=== Task data ===

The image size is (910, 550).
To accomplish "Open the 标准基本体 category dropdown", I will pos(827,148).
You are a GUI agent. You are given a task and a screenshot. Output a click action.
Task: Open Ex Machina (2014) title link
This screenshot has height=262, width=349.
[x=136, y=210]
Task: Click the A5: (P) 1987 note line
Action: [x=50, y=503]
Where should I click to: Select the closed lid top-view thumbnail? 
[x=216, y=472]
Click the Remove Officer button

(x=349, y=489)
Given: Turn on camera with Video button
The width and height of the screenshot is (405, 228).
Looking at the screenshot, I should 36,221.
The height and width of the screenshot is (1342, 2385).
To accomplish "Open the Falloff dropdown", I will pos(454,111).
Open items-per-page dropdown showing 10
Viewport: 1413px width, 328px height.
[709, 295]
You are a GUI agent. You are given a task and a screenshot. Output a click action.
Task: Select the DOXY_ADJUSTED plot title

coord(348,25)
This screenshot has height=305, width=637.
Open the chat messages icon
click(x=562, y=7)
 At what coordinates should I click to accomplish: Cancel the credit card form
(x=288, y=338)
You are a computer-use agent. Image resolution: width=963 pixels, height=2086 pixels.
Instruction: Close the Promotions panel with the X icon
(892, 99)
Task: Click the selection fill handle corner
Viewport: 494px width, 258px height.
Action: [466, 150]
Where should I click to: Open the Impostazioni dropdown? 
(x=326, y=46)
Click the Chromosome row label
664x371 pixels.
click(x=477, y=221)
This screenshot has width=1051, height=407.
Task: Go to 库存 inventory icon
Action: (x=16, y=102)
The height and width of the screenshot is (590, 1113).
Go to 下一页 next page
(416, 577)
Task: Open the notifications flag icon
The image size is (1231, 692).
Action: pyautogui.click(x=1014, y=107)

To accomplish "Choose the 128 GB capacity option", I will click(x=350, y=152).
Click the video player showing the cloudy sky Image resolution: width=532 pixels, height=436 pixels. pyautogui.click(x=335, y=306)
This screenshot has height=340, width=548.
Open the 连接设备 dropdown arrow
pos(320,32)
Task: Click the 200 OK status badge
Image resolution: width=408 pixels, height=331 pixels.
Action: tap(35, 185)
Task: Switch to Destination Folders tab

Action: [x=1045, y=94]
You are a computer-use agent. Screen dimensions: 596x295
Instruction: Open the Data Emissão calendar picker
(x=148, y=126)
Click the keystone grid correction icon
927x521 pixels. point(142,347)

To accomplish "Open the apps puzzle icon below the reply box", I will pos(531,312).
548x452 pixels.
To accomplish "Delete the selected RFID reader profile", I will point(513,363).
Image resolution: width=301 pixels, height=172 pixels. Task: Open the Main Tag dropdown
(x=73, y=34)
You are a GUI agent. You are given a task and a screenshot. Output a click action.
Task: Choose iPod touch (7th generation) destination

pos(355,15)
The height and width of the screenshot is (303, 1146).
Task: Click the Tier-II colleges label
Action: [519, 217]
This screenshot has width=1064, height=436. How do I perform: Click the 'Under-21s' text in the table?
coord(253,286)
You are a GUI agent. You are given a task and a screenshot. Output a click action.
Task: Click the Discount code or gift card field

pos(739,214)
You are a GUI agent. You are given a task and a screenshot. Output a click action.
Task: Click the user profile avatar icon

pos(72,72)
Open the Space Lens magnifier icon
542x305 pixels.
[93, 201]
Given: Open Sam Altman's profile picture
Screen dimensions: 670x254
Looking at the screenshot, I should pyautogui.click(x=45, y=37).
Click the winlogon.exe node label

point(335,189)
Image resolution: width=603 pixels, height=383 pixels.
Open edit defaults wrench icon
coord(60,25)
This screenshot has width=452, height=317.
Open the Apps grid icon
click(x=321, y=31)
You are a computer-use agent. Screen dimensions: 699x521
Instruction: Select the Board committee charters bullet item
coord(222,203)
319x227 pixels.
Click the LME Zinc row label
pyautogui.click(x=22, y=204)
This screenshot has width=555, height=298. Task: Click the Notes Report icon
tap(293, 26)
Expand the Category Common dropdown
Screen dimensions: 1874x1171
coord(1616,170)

===

◆ **Given exercise**
Reproduce every one of the entries above verbatim, line for line.

◆ **Task output**
The image size is (910, 550).
To accomplish "Open the 标准基本体 category dropdown", I will pos(827,148).
You are a GUI agent. You are given a task and a screenshot. Output a click action.
Task: Open Ex Machina (2014) title link
This screenshot has height=262, width=349.
[x=136, y=210]
Task: Click the A5: (P) 1987 note line
Action: [x=50, y=503]
Where should I click to: Select the closed lid top-view thumbnail? 
[x=216, y=472]
Click the Remove Officer button

(x=349, y=489)
Given: Turn on camera with Video button
The width and height of the screenshot is (405, 228).
Looking at the screenshot, I should 36,221.
The height and width of the screenshot is (1342, 2385).
To accomplish "Open the Falloff dropdown", I will pos(454,111).
Open items-per-page dropdown showing 10
Viewport: 1413px width, 328px height.
[709, 295]
You are a GUI agent. You are given a task and a screenshot. Output a click action.
Task: Select the DOXY_ADJUSTED plot title

coord(348,25)
This screenshot has height=305, width=637.
Open the chat messages icon
click(x=562, y=7)
 At what coordinates should I click to accomplish: Cancel the credit card form
(x=288, y=338)
You are a computer-use agent. Image resolution: width=963 pixels, height=2086 pixels.
Instruction: Close the Promotions panel with the X icon
(892, 99)
Task: Click the selection fill handle corner
Viewport: 494px width, 258px height.
Action: [466, 150]
Where should I click to: Open the Impostazioni dropdown? 
(x=326, y=46)
Click the Chromosome row label
664x371 pixels.
click(x=477, y=221)
This screenshot has width=1051, height=407.
Task: Go to 库存 inventory icon
Action: (x=16, y=102)
The height and width of the screenshot is (590, 1113).
Go to 下一页 next page
(416, 577)
Task: Open the notifications flag icon
The image size is (1231, 692).
Action: pyautogui.click(x=1014, y=107)

To accomplish "Choose the 128 GB capacity option", I will click(x=350, y=152).
Click the video player showing the cloudy sky Image resolution: width=532 pixels, height=436 pixels. pyautogui.click(x=335, y=306)
This screenshot has height=340, width=548.
Open the 连接设备 dropdown arrow
pos(320,32)
Task: Click the 200 OK status badge
Image resolution: width=408 pixels, height=331 pixels.
Action: tap(35, 185)
Task: Switch to Destination Folders tab

Action: [x=1045, y=94]
You are a computer-use agent. Screen dimensions: 596x295
Instruction: Open the Data Emissão calendar picker
(x=148, y=126)
Click the keystone grid correction icon
927x521 pixels. point(142,347)

To accomplish "Open the apps puzzle icon below the reply box", I will pos(531,312).
548x452 pixels.
To accomplish "Delete the selected RFID reader profile", I will point(513,363).
Image resolution: width=301 pixels, height=172 pixels. Task: Open the Main Tag dropdown
(x=73, y=34)
You are a GUI agent. You are given a task and a screenshot. Output a click action.
Task: Choose iPod touch (7th generation) destination

pos(355,15)
The height and width of the screenshot is (303, 1146).
Task: Click the Tier-II colleges label
Action: [519, 217]
This screenshot has width=1064, height=436. How do I perform: Click the 'Under-21s' text in the table?
coord(253,286)
You are a GUI agent. You are given a task and a screenshot. Output a click action.
Task: Click the Discount code or gift card field

pos(739,214)
You are a GUI agent. You are given a task and a screenshot. Output a click action.
Task: Click the user profile avatar icon

pos(72,72)
Open the Space Lens magnifier icon
542x305 pixels.
[93, 201]
Given: Open Sam Altman's profile picture
Screen dimensions: 670x254
Looking at the screenshot, I should pyautogui.click(x=45, y=37).
Click the winlogon.exe node label

point(335,189)
Image resolution: width=603 pixels, height=383 pixels.
Open edit defaults wrench icon
coord(60,25)
This screenshot has width=452, height=317.
Open the Apps grid icon
click(x=321, y=31)
You are a computer-use agent. Screen dimensions: 699x521
Instruction: Select the Board committee charters bullet item
coord(222,203)
319x227 pixels.
Click the LME Zinc row label
pyautogui.click(x=22, y=204)
This screenshot has width=555, height=298. Task: Click the Notes Report icon
tap(293, 26)
Expand the Category Common dropdown
Screen dimensions: 1874x1171
coord(1616,170)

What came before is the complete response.